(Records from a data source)
========================================
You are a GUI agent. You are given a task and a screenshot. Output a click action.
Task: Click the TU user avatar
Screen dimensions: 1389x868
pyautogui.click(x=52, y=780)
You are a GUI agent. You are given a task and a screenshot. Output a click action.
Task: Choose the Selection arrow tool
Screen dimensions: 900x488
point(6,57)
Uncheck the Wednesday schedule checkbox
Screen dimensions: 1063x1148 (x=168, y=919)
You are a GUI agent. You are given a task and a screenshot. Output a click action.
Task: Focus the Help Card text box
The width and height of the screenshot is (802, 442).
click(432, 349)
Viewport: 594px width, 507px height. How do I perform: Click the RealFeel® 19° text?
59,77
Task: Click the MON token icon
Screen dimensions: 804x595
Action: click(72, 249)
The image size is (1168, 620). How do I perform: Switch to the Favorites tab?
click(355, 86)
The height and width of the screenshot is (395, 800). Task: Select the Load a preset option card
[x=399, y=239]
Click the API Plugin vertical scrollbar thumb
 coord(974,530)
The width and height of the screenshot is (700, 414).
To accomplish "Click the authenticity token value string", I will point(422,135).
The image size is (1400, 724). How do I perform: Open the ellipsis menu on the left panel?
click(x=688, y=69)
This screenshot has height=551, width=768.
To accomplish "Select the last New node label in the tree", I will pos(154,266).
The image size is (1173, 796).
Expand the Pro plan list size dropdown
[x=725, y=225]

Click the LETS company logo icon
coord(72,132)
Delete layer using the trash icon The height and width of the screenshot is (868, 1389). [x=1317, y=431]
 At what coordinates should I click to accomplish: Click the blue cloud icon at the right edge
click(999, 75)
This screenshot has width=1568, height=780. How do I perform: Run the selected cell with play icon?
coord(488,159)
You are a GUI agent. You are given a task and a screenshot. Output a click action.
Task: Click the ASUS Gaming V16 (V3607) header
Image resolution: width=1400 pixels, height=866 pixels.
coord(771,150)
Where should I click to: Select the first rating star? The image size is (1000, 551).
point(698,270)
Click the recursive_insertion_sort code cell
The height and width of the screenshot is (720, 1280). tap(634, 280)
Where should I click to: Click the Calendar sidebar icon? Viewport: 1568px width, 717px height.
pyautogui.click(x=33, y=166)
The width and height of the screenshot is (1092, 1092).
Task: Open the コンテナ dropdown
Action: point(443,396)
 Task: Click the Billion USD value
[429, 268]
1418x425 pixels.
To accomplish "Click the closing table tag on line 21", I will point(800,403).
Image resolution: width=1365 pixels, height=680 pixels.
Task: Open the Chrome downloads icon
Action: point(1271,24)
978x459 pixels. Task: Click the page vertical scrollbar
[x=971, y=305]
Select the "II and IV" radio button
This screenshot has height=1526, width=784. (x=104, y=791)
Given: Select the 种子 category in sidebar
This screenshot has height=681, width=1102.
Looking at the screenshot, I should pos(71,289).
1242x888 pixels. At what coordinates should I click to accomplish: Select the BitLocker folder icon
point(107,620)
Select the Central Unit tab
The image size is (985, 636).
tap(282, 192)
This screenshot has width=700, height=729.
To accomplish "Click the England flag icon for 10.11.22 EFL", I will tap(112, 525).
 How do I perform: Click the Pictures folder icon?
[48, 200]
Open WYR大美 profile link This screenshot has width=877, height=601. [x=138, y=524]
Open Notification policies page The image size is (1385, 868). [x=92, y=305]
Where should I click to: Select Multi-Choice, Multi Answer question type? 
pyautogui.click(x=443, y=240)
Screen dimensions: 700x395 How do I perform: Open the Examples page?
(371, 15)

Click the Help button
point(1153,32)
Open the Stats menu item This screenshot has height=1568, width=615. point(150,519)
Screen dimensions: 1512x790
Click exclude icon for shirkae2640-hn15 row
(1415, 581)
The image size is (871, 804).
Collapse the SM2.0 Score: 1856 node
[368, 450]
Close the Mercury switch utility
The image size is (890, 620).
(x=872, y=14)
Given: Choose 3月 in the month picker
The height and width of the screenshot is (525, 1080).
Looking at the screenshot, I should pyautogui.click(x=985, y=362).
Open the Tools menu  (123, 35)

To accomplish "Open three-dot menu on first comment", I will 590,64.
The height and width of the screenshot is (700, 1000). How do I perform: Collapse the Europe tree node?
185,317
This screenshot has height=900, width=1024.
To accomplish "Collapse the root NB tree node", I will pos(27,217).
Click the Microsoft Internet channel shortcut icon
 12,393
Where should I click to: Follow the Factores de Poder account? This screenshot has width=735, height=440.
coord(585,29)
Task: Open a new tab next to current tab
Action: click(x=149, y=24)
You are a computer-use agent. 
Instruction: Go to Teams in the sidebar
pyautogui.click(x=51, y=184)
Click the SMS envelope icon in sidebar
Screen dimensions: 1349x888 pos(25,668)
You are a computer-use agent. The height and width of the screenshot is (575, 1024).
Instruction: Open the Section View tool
========================================
Task directions: Reproduce every line of the material above without changing anything.

Worked answer:
You are a GUI agent. You are given a task and a screenshot. Output a click action.
Task: Click the TU user avatar
Screen dimensions: 1389x868
pyautogui.click(x=52, y=780)
You are a GUI agent. You are given a task and a screenshot. Output a click action.
Task: Choose the Selection arrow tool
Screen dimensions: 900x488
point(6,57)
Uncheck the Wednesday schedule checkbox
Screen dimensions: 1063x1148 (x=168, y=919)
You are a GUI agent. You are given a task and a screenshot. Output a click action.
Task: Focus the Help Card text box
The width and height of the screenshot is (802, 442).
click(432, 349)
Viewport: 594px width, 507px height. How do I perform: Click the RealFeel® 19° text?
59,77
Task: Click the MON token icon
Screen dimensions: 804x595
Action: click(72, 249)
The image size is (1168, 620). How do I perform: Switch to the Favorites tab?
click(355, 86)
The height and width of the screenshot is (395, 800). Task: Select the Load a preset option card
[x=399, y=239]
Click the API Plugin vertical scrollbar thumb
 coord(974,530)
The width and height of the screenshot is (700, 414).
To accomplish "Click the authenticity token value string", I will point(422,135).
The image size is (1400, 724). How do I perform: Open the ellipsis menu on the left panel?
click(x=688, y=69)
This screenshot has height=551, width=768.
To accomplish "Select the last New node label in the tree", I will pos(154,266).
The image size is (1173, 796).
Expand the Pro plan list size dropdown
[x=725, y=225]

Click the LETS company logo icon
coord(72,132)
Delete layer using the trash icon The height and width of the screenshot is (868, 1389). [x=1317, y=431]
 At what coordinates should I click to accomplish: Click the blue cloud icon at the right edge
click(999, 75)
This screenshot has width=1568, height=780. How do I perform: Run the selected cell with play icon?
coord(488,159)
You are a GUI agent. You are given a task and a screenshot. Output a click action.
Task: Click the ASUS Gaming V16 (V3607) header
Image resolution: width=1400 pixels, height=866 pixels.
coord(771,150)
Where should I click to: Select the first rating star? The image size is (1000, 551).
point(698,270)
Click the recursive_insertion_sort code cell
The height and width of the screenshot is (720, 1280). tap(634, 280)
Where should I click to: Click the Calendar sidebar icon? Viewport: 1568px width, 717px height.
pyautogui.click(x=33, y=166)
The width and height of the screenshot is (1092, 1092).
Task: Open the コンテナ dropdown
Action: point(443,396)
 Task: Click the Billion USD value
[429, 268]
1418x425 pixels.
To accomplish "Click the closing table tag on line 21", I will point(800,403).
Image resolution: width=1365 pixels, height=680 pixels.
Task: Open the Chrome downloads icon
Action: point(1271,24)
978x459 pixels. Task: Click the page vertical scrollbar
[x=971, y=305]
Select the "II and IV" radio button
This screenshot has height=1526, width=784. (x=104, y=791)
Given: Select the 种子 category in sidebar
This screenshot has height=681, width=1102.
Looking at the screenshot, I should pos(71,289).
1242x888 pixels. At what coordinates should I click to accomplish: Select the BitLocker folder icon
point(107,620)
Select the Central Unit tab
The image size is (985, 636).
tap(282, 192)
This screenshot has width=700, height=729.
To accomplish "Click the England flag icon for 10.11.22 EFL", I will tap(112, 525).
 How do I perform: Click the Pictures folder icon?
[48, 200]
Open WYR大美 profile link This screenshot has width=877, height=601. [x=138, y=524]
Open Notification policies page The image size is (1385, 868). [x=92, y=305]
Where should I click to: Select Multi-Choice, Multi Answer question type? 
pyautogui.click(x=443, y=240)
Screen dimensions: 700x395 How do I perform: Open the Examples page?
(371, 15)

Click the Help button
point(1153,32)
Open the Stats menu item This screenshot has height=1568, width=615. point(150,519)
Screen dimensions: 1512x790
Click exclude icon for shirkae2640-hn15 row
(1415, 581)
The image size is (871, 804).
Collapse the SM2.0 Score: 1856 node
[368, 450]
Close the Mercury switch utility
The image size is (890, 620).
(x=872, y=14)
Given: Choose 3月 in the month picker
The height and width of the screenshot is (525, 1080).
Looking at the screenshot, I should pyautogui.click(x=985, y=362).
Open the Tools menu  (123, 35)

To accomplish "Open three-dot menu on first comment", I will 590,64.
The height and width of the screenshot is (700, 1000). How do I perform: Collapse the Europe tree node?
185,317
This screenshot has height=900, width=1024.
To accomplish "Collapse the root NB tree node", I will pos(27,217).
Click the Microsoft Internet channel shortcut icon
 12,393
Where should I click to: Follow the Factores de Poder account? This screenshot has width=735, height=440.
coord(585,29)
Task: Open a new tab next to current tab
Action: click(x=149, y=24)
You are a computer-use agent. 
Instruction: Go to Teams in the sidebar
pyautogui.click(x=51, y=184)
Click the SMS envelope icon in sidebar
Screen dimensions: 1349x888 pos(25,668)
You are a computer-use agent. The height and width of the screenshot is (575, 1024).
Instruction: Open the Section View tool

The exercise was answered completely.